Near Real-time Taxicab Driver Availability Analytics

Description: This notebook contains the code and plots depicting the various analytics that can be performed on the output generated from consumer.py The notebook is well commented to explain each section and can be updated to accomodate future requirements. @authors: Shyamal Akruvala, Amit Kumar version 1.1

Initialization

Please update the ROOT_DIR parameter in the below cell. This root directory should be the same where the consumer.py is producing the output files.
In [1]:
# Importing needed libraries and setting up the parameters
import os
import pathlib
import pandas as pd
from glob import glob
from global_land_mask import globe
import plotly.express as px

ROOT_DIR = pathlib.Path(r"C:\Sparkathon") # The path needs to match where the consumer.py is producing the output files.
print("Initialization is completed.
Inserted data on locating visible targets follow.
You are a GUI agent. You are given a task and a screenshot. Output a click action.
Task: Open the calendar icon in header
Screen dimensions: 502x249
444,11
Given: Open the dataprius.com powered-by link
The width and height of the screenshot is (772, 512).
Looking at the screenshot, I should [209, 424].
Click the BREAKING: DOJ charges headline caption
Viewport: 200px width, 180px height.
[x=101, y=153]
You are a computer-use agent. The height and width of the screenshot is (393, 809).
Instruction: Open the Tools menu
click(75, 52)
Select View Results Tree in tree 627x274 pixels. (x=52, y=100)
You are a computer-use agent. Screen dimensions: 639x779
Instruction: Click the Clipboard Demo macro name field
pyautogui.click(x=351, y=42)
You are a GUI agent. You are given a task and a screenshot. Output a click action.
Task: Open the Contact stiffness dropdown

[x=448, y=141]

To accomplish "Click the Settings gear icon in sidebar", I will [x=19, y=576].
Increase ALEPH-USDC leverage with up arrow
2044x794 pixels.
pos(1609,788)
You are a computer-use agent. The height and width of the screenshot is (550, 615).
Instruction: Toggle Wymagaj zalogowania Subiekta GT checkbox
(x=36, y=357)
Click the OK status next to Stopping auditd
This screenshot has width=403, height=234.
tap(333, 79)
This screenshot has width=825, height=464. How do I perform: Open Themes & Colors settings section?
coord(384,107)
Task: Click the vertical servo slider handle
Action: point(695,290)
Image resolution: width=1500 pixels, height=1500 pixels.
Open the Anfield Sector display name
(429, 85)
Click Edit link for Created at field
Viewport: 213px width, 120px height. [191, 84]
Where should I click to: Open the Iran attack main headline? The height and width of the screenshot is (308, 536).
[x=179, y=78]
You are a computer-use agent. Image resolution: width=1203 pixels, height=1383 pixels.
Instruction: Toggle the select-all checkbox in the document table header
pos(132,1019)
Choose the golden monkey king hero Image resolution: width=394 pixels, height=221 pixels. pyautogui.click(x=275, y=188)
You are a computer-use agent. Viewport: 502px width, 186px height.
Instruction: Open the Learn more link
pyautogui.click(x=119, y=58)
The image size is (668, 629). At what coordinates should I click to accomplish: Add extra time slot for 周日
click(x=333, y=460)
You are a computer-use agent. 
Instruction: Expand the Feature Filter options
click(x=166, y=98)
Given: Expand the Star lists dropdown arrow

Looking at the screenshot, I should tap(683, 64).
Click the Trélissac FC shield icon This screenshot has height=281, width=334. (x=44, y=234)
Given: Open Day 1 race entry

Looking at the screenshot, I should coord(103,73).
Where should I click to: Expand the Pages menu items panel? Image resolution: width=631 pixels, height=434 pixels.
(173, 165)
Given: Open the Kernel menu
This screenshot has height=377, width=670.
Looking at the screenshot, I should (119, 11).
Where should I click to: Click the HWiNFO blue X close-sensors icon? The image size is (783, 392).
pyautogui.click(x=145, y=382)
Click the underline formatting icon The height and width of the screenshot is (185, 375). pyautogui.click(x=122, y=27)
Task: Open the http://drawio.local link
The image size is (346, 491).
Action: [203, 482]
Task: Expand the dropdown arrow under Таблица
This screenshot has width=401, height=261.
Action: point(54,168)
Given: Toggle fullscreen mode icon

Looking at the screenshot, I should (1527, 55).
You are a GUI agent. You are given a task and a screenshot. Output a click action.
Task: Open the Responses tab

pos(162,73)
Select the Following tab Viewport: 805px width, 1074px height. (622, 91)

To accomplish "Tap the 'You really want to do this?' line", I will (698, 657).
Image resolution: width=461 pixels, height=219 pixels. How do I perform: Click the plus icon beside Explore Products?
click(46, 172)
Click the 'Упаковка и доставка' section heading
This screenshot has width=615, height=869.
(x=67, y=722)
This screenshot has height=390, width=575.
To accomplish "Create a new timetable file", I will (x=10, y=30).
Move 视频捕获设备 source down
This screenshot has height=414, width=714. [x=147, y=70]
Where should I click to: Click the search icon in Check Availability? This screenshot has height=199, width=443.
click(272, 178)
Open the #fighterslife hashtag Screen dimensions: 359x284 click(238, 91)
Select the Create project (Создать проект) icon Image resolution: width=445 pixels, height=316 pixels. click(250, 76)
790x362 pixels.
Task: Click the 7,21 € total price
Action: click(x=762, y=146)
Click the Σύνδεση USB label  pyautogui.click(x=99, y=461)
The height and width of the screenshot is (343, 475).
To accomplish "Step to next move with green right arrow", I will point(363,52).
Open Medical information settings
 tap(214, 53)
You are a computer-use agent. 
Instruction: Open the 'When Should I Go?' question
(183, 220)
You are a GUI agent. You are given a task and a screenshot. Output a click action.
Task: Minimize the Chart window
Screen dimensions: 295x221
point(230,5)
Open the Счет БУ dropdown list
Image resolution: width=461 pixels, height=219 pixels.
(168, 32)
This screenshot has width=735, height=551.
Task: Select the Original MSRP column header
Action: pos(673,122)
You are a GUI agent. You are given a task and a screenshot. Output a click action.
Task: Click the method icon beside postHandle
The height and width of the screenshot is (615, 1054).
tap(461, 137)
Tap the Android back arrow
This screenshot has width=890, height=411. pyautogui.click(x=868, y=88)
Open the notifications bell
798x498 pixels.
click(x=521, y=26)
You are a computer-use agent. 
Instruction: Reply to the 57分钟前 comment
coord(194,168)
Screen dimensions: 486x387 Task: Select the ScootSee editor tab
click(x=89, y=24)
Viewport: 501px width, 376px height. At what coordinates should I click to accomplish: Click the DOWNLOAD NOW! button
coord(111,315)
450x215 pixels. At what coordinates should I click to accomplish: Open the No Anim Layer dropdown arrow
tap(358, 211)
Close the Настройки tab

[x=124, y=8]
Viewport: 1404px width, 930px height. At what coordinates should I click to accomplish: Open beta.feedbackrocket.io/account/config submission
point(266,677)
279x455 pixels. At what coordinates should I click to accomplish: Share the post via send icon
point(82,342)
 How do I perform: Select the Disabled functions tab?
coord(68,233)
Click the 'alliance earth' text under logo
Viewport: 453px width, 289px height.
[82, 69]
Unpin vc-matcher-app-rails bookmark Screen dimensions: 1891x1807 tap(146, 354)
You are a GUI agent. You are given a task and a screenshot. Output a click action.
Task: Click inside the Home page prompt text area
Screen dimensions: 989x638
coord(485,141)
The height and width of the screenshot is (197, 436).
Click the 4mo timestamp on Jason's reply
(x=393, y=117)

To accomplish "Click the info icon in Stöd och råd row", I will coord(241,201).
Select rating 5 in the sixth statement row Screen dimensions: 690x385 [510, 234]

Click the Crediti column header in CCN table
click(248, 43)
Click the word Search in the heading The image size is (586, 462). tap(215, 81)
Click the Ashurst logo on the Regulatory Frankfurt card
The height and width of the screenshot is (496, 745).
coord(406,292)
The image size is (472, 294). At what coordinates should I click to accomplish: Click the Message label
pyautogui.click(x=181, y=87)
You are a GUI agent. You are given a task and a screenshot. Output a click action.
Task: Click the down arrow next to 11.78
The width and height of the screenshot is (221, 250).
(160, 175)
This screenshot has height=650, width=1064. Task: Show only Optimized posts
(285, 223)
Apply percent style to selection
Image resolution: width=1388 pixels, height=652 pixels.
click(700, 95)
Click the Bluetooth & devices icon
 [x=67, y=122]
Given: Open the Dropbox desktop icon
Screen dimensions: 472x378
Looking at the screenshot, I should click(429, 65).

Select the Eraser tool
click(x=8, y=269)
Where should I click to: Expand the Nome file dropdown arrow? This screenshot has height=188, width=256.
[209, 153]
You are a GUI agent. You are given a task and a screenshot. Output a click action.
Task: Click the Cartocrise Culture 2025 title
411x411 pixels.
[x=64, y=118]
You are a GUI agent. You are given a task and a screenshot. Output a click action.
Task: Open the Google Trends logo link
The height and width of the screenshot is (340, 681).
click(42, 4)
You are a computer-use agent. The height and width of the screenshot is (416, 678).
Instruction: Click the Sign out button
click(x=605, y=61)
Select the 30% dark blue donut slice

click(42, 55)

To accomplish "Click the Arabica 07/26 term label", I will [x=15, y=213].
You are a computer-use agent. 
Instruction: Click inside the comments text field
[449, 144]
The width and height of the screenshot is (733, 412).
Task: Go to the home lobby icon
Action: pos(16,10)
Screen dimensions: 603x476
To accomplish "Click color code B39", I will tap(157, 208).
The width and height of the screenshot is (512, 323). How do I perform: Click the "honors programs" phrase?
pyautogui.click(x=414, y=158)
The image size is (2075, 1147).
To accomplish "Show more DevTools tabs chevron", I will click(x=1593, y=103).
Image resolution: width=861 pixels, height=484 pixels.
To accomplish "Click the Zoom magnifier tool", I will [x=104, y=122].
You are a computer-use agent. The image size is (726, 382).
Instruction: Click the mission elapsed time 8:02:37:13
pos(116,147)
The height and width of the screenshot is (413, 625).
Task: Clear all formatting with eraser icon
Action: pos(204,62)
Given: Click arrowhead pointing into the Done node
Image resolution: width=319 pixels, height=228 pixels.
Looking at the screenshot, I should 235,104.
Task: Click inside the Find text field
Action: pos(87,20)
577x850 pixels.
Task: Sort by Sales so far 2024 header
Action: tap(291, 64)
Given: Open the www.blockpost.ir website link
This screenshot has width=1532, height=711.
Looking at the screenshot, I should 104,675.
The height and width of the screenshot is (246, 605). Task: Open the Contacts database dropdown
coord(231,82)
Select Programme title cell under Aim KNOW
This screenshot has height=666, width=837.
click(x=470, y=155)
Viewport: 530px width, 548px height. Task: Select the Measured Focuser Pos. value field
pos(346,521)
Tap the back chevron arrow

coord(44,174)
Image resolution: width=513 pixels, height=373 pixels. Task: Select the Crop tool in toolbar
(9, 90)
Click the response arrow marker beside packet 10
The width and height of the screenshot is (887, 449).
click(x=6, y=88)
The directory where files are expected is: " + str(ROOT_DIR))
Initialization is completed. The directory where files are expected is: C:\Sparkathon

Raw Driver Data Analytics

Raw incoming driver data from the kafka topic is captured and written to disk by consumer.py Using this data we can get some insights which have been listed below.

In [2]:
# Creating a dataframe from all the csv files available under the raw directory. 
PATH_RAW = ROOT_DIR / 'data/raw'
EXT='*.csv'
all_csv_raw_files = [file for path, subdir, files in os.walk(PATH_RAW) for file in glob(os.path.join(path, EXT))]
l_raw = [pd.read_csv(filename, header=None) for filename in all_csv_raw_files]
df_raw = pd.concat(l_raw, axis=0, sort=False)
colnames=['ts_minute','epoch_time','driver_id','on_duty','location'] 
df_raw.columns = colnames
#print(df_raw.shape)
print("Dataframe from raw data successfully created.")
Dataframe from raw data successfully created.
In [3]:
# Validate the data types of the columns in the dataframe to ensure consistency
df_raw['ts_minute'] = pd.to_datetime(df_raw['ts_minute'])
df_raw['driver_id'] = df_raw['driver_id'].astype(int)
df_raw['on_duty'] = df_raw['on_duty'].astype(int)
#df_raw.head()
print("The datatypes are all valid.")
The datatypes are all valid.

Driver Availability Chart

In [4]:
# Code to identify and plot the driver availability on a per minute basis.
# Raw Driver Group
minute_group_good_records = df_raw[(df_raw['driver_id'] > 0) 
                               & (df_raw['on_duty'].isin([0,1]))].groupby(['ts_minute'
                                                                       ,'on_duty']).agg({'driver_id':'count'}).reset_index()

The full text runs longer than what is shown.